A Senate staffer familiar with the May reaffirmation, who asked not to be named because of the sensitivity of the issue, said, "What this means is that the president gave commitments that politically he had no choice but to give regarding Israel's nuclear program. However, it calls into question virtually every part of the President's nonproliferation agenda. The president gave Israel an NPT treaty get out of jail free card."
Daryl Kimball, executive director of the Arms Control Association, said the step was less injurious to U.S. policy.
"I think it is par for the course that the two incoming leaders of the United States and Israel would want to clarify previous understandings between their governments on this issue," he said.
However Mr. Kimball added, "I would respectfully disagree with Mr. Netanyahu. President Obama's speech and U.N. Security Council Resolution 1887 apply to all countries irrespective of secret understandings between the U.S. and Israel. A world without nuclear weapons is consistent with Israel's stated goal of achieving a Middle East free of weapons of mass destruction. Obama's message is that the same nonproliferation and disarmament responsibilities should apply to all states and not just a few."
Israeli nuclear doctrine is known as "the long corridor." Under it, Israel would begin to consider nuclear disarmament only after all countries officially at war with it signed peace treaties and all neighboring countries relinquished not only nuclear programs but also chemical and biological arsenals.

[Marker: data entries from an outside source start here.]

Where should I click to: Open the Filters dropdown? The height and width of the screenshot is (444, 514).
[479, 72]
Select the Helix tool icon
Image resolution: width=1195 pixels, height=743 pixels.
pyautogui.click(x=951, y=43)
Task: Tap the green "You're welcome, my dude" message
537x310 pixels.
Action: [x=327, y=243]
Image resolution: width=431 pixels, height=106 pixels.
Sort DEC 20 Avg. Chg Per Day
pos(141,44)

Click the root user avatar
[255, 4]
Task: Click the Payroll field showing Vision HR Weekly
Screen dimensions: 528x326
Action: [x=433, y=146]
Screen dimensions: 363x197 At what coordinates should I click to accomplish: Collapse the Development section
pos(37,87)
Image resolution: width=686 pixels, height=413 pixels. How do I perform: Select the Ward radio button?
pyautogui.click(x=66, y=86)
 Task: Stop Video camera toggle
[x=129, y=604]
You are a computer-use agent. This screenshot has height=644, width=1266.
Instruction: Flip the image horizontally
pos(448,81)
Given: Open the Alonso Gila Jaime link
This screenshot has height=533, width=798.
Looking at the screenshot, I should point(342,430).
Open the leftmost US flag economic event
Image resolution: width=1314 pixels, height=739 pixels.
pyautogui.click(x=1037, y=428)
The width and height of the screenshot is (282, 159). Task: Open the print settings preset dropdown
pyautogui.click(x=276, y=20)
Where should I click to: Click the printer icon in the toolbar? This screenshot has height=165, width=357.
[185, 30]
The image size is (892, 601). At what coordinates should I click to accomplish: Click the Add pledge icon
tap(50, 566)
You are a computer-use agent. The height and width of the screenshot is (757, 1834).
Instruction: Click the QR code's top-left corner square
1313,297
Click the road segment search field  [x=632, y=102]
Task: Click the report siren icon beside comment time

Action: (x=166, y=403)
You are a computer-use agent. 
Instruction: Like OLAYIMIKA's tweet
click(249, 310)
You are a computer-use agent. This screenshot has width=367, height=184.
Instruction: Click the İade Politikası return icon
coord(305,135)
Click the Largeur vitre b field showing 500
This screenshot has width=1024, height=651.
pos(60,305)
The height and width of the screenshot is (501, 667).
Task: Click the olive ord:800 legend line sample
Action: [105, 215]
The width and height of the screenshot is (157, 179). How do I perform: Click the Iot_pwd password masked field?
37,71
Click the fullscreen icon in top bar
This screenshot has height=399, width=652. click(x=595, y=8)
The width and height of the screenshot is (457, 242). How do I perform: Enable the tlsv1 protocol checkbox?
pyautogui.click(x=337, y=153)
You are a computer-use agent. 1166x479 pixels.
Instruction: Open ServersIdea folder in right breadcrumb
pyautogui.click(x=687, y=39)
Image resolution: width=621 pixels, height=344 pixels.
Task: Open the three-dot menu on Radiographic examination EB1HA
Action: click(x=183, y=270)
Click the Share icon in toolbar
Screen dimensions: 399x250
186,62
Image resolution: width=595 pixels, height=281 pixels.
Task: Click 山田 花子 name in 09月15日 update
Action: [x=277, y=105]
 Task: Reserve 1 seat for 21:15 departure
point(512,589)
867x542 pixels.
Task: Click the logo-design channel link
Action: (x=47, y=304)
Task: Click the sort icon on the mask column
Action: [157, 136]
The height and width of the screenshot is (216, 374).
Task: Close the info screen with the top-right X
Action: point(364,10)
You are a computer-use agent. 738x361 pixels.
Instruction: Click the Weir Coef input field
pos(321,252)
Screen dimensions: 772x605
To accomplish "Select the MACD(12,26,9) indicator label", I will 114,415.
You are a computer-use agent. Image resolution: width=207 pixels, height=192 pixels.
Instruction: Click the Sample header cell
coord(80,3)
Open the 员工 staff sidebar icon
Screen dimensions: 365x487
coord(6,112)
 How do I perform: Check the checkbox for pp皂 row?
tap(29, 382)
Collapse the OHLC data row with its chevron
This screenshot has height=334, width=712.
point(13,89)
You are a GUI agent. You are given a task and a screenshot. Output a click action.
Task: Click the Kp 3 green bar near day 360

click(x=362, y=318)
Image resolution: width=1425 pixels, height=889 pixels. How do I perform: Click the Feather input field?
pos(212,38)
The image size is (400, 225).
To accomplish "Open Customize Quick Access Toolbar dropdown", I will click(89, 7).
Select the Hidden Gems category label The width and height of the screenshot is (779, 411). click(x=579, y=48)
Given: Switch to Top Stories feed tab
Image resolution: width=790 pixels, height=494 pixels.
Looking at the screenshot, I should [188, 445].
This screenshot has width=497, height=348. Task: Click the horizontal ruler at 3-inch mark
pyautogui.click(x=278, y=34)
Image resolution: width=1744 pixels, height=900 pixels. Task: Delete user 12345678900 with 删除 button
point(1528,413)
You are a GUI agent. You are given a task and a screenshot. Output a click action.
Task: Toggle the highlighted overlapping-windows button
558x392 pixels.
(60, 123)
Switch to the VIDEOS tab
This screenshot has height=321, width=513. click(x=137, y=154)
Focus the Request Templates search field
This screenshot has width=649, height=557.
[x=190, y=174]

Israel sees nuclear weapons as an existential guarantee in a hostile environment.
David Albright, president of the Institute for Science and International Security, said he hoped the Obama administration did not concede too much to Israel.
"One hopes that the price for such concessions is Israeli agreement to the Comprehensive Test Ban Treaty and the Fissile Material Cutoff Treaty and an acceptance of the long-term goal of a Middle East weapons-of-mass- destruction- free zone," he said. "Otherwise, the Obama administration paid too much, given its focus on a world free of nuclear weapons."